Most Rett syndrome (RTT) patients are affected by the MECP2 gene mutations. And the mutations of MECP2 have wide effects on different cell types of nervous system, including neurons, astrocytes, oligodendrocytes and microglia, which always combined together to lead to abnormalities in the whole neural network.

1. INTRODUCTION

Rett syndrome (RTT) is a neurodevelopmental disorder with certain symptoms of autism spectrum disorder (ASD). ¹ , ² , ³ , ⁴ Methyl‐CpG binding protein 2 (MECP2) was the first identified ASD‐causing gene. Mutations of the MECP2 gene contributed most to the occurrence of RTT. Several other genes, such as CDKL5 and FOXG1, are also identified as RTT‐causing genes that lead to atypical RTT. ⁵ , ⁶ , ⁷ , ⁸ Evidence shows that several neurodevelopmental disorders are related to dysfunction of MeCP2 protein expression. ⁹ Therefore, the research progress of pathogenesis and treatment on RTT might be a wide reference to other ASD diseases. In this review, we focus mainly on the progress of MECP2 mutant RTT.
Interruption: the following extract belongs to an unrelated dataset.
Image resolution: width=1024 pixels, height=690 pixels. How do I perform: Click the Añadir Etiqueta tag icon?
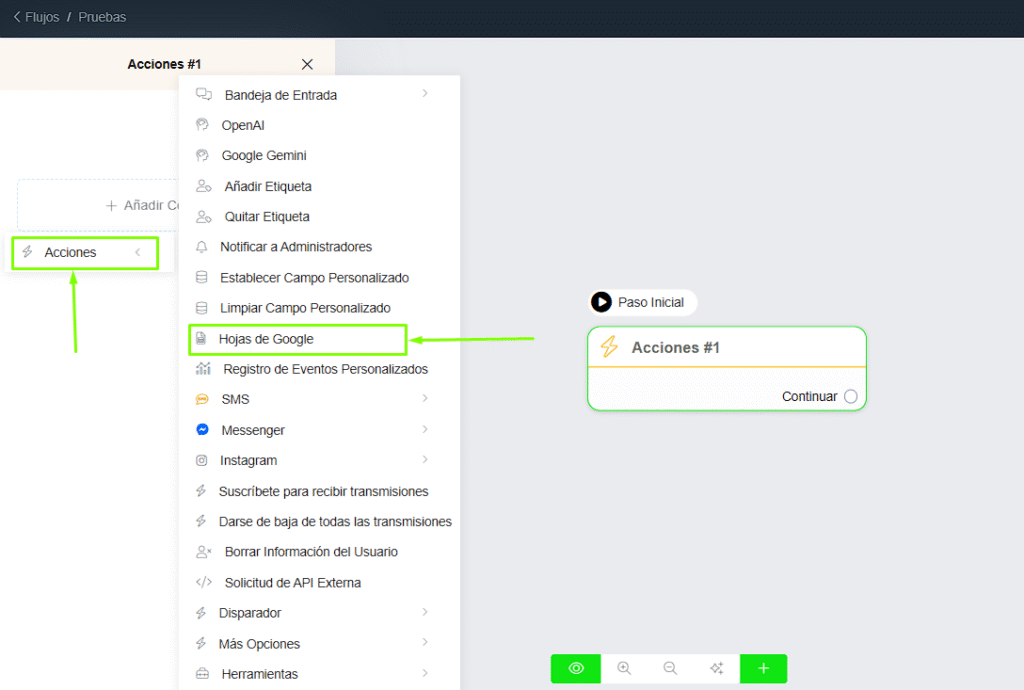203,186
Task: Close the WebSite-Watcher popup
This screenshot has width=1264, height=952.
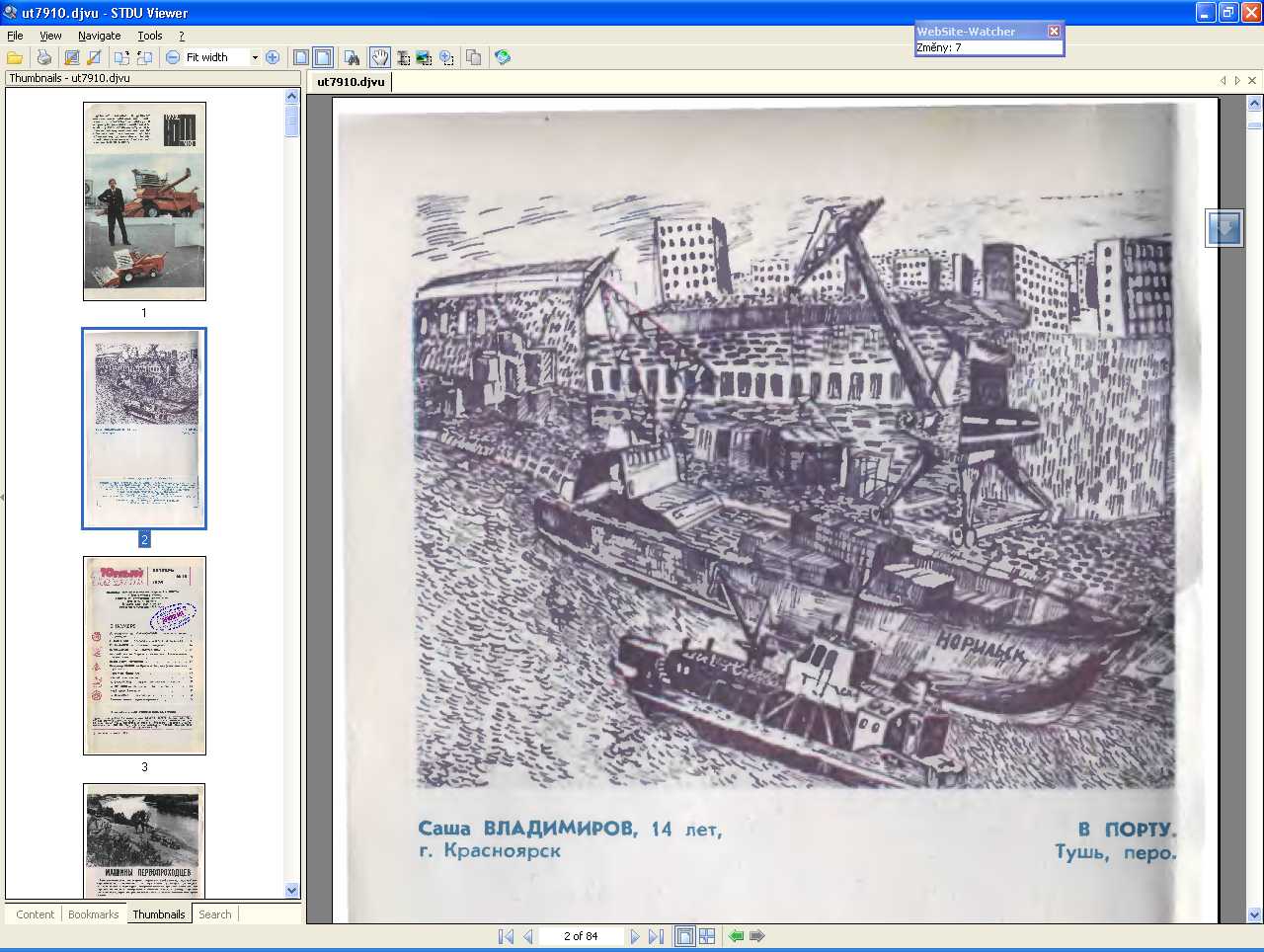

Research on RTT has usually been based on patients or animal models. However, owing to ethical concerns, it is difficult to draw materials from clinical subjects, and animal models can simulate only partial phenotypes of clinical patients. Therefore, it is not enough to conduct in‐depth studies in these ways. It is necessary to use cellular models to study the comparatively systematic, complete mechanisms. Here we reviewed the important progress in the pathogenesis of RTT using cell models.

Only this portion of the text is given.